Many credit card companies have begun laying the groundwork for agent-based transactions by implementing new protocols, frameworks, and measures designed to improve security for individual users and enterprises. In May, Visa launched Intelligent Commerce, which provides payments support to developers building agentic AI shopping experiences. It also offers AI-ready credit cards that replace card details with tokenized digital credentials, as well as AI Payments, which enables AI agents to conduct transactions using user-set guidelines. Google’s Agent Payments Protocol, launched in September, aims to create similar protections for those wary of AI-enabled transactions.
Also: How to Shop with AI: 6 Ways I Find Deals, Track Prices, and Let Agents Do the Shopping for Me
As noted in the announcement, traders will now have to understand whether a bot is trying to make a transaction that is actually from a human. This is especially important as Akamai 2025 Digital Fraud and Abuse Report Found that AI-powered bot traffic has increased 300% in the past year.
To solve this, Visa’s Trusted Agent Protocol’s agent authentication framework and Akamai’s edge-based behavioral intelligence and user identity will work together to verify the validity of agent activity. They will also work together to connect agents to each user, the trusted agent protocol will transmit information from the user to the agent, and then Akamai will preserve that identity.

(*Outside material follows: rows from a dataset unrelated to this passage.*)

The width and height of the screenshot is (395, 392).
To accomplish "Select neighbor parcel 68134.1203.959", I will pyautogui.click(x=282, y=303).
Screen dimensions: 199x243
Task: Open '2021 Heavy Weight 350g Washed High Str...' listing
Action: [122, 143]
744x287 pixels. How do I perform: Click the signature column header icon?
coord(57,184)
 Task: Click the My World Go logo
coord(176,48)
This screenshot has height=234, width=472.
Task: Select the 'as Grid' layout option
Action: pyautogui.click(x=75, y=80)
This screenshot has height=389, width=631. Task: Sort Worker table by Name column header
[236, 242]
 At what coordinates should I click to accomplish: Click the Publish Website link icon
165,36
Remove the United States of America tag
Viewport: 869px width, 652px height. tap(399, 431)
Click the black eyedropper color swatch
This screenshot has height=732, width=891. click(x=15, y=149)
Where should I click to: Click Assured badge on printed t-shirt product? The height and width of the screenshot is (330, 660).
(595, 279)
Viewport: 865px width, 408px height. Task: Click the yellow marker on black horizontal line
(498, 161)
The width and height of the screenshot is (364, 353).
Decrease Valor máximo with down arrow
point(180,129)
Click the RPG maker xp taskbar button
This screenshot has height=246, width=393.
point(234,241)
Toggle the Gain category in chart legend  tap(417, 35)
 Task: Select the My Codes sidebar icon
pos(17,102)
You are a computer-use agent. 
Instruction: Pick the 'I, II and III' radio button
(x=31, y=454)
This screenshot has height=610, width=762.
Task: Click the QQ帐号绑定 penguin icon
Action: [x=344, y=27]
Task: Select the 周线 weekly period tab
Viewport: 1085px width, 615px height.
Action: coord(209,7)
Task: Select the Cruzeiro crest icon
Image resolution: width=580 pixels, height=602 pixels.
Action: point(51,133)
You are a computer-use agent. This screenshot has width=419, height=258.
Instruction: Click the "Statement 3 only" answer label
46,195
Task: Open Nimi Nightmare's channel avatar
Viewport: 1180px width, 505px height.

Also: The coming AI agent crisis: Why Okta’s new security standard is a must for your business
Finally, and perhaps most importantly, the Trusted Agent Protocol can ensure that payments reach the merchant as requested by the buyer, while Akamai can provide end-to-end security. According to Visa, the entire Trusted Agent protocol is to be deployed with “minimal infrastructure and user experience (UX) changes”, enabling its 175 million Visa accepting merchant locations to move to agented commerce as seamlessly as possible.